Hi Claudio,
You make an interesting point about tachyons.
In my last FQXI essay “My Electrons are Spinning” I used “virtual gluons” instead to carry the force information but these force gluons could be considered to be a tachyon as they transmit force (field) information much faster than the speed of light and they do not invoke extra dimensions as everything happens in 3 dimensions.
Quote from FQXI essay:
“Dave: The key idea of mine is that the field lines attached to each preon matter particle are made up from aether particles that extend to infinity in all three dimensions, like strings. Each string carries the force information related to the preon particle it is attached to.

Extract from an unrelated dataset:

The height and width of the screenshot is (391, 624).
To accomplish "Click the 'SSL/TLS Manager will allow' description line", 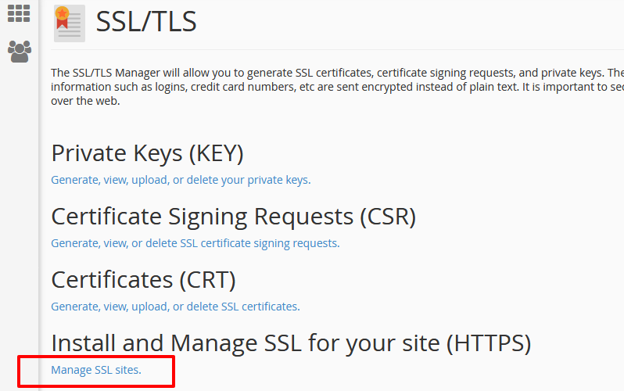I will (x=337, y=73).
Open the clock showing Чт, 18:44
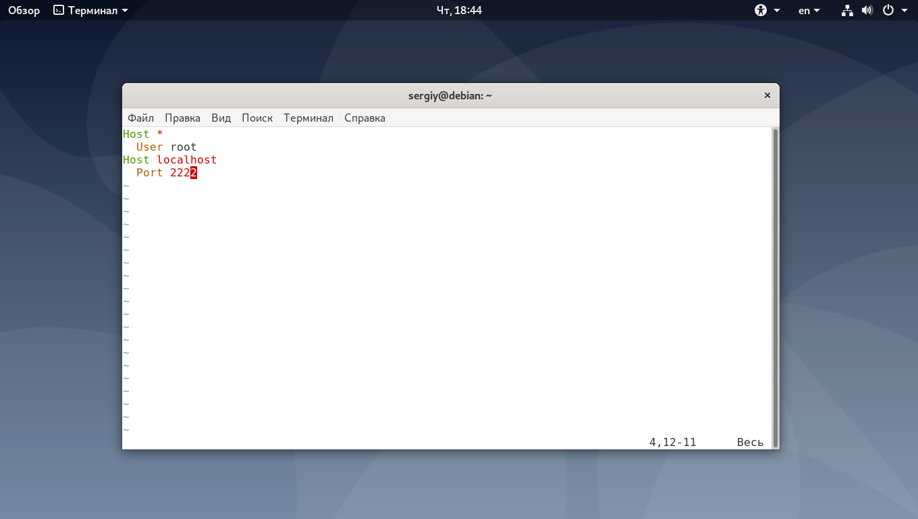This screenshot has width=918, height=519. pyautogui.click(x=459, y=10)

This force information is simply the charge information, the electric charge + or – and the color charge, red, blue or green, giving six combinations.
Another vital feature is that the field carries this information near instantaneously across the universe, meaning there is no longer a distinction in time between local and non-local.

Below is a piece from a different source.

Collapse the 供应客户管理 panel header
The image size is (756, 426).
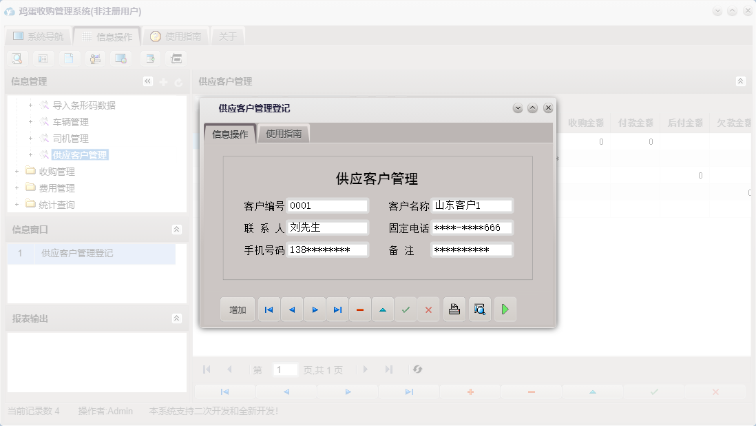741,81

Hal: Whoa there, my electrons are spinning!
Dave: No Hal, it’s the particles that are spinning. Real spin. The larger composite particles, the protons and neutrons, wind up the strings until they break. This process occurs continually. The winding up of the strings before the break occurs produces a net central force towards the particle, the string being anchored at the other end by another spinning particle. We perceive this force as the gravitational force. Once broken, the string renews itself almost instantly, again anchoring itself to another string attached to another particle that might be anywhere in the universe. Statistically most of the anchoring particles will be local as the inverse square law applies.”

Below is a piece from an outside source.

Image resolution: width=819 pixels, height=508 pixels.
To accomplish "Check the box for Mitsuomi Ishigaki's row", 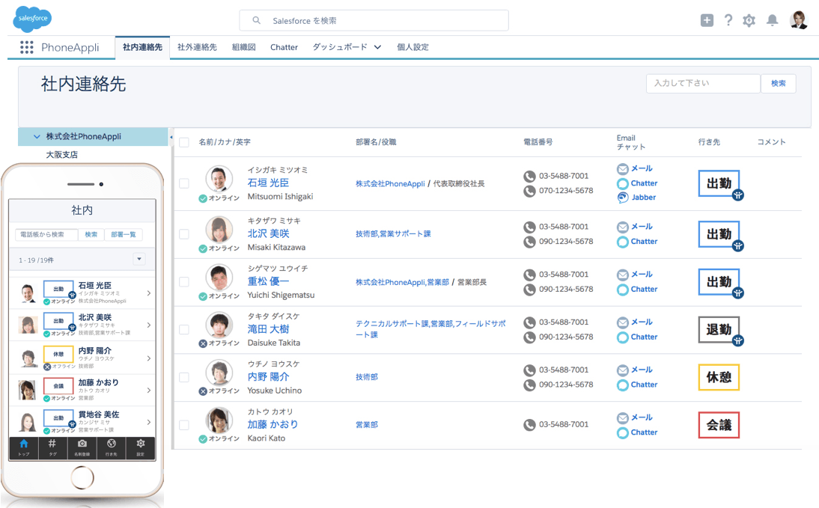I will 184,183.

Causality is only broken if we allow ‘backwards in time’, and it appears that there is now a movement of physicists that believe that FTL does not necessarily mean backward in time.
The non-locality aspect of quantum field theory certainly challenges our notion of time with near instantaneous entanglement effects, but I consider an expanding universe to be the master clock, stopping the notion of backwards in time. Entanglement is possible with my ‘string’ theory, although I shy away from the term string and prefer to call it ginnungagap theory (See my FQXI essay from 2019)
I also question the nature of time and the meaning of NOW in both essays. I raised the issue of the Andromeda Paradox in “My Electrons are Spinning” and I notice that it has recently been the topic of a number of Youtube videos (Sabine Hossenfelder; Neil DeGrasse Tyson, Mahesh of Floathead Physics).
An AI overview states: "The Andromeda Paradox, advanced by Roger Penrose, highlights a potential consequence of special relativity where relative motion can drastically alter an observer's perception of time, particularly at astronomical distances. It suggests that two people walking past each other could have different understandings of events in the Andromeda Galaxy, potentially seeing the same event as already having occurred for one and not yet having happened for the other. "
This overview is also flawed in that we know very well that low velocity relative motion between observers does not alter either observers’ perception of time, which is local. As for different understandings of events, this is the same as saying the observers have different ‘present moments’, a term that is not clearly defined, but implies differing “NOW’s” in the sense of Penrose’s Andromeda Paradox.
Wiki states: "Roger Penrose advanced a form of this argument that has been called the Andromeda paradox in which he points out that two people walking past each other on the street could have very different present moments." Again, there is no evidence for this in any physics experiment, although, no doubt, someone will try to use quantum entanglement to argue otherwise.
I think the 'paradox' is poorly framed by Penrose, and is misunderstood and incorrectly interpreted by most commentators and physicists. It is true that different observers can have different presents, but at the moment they pass each other, sharing the same space and time, their present moments are essentially the same. This highlights a problem with the paradox, which is solved by the fact that the relativity of simultaneity is being mis-used in this paradox, as it really only pertains to the perception of visual light waves, not events on world lines outside of the light cone of the event.
So I can sum up by saying that I certainly think causality is fundamental.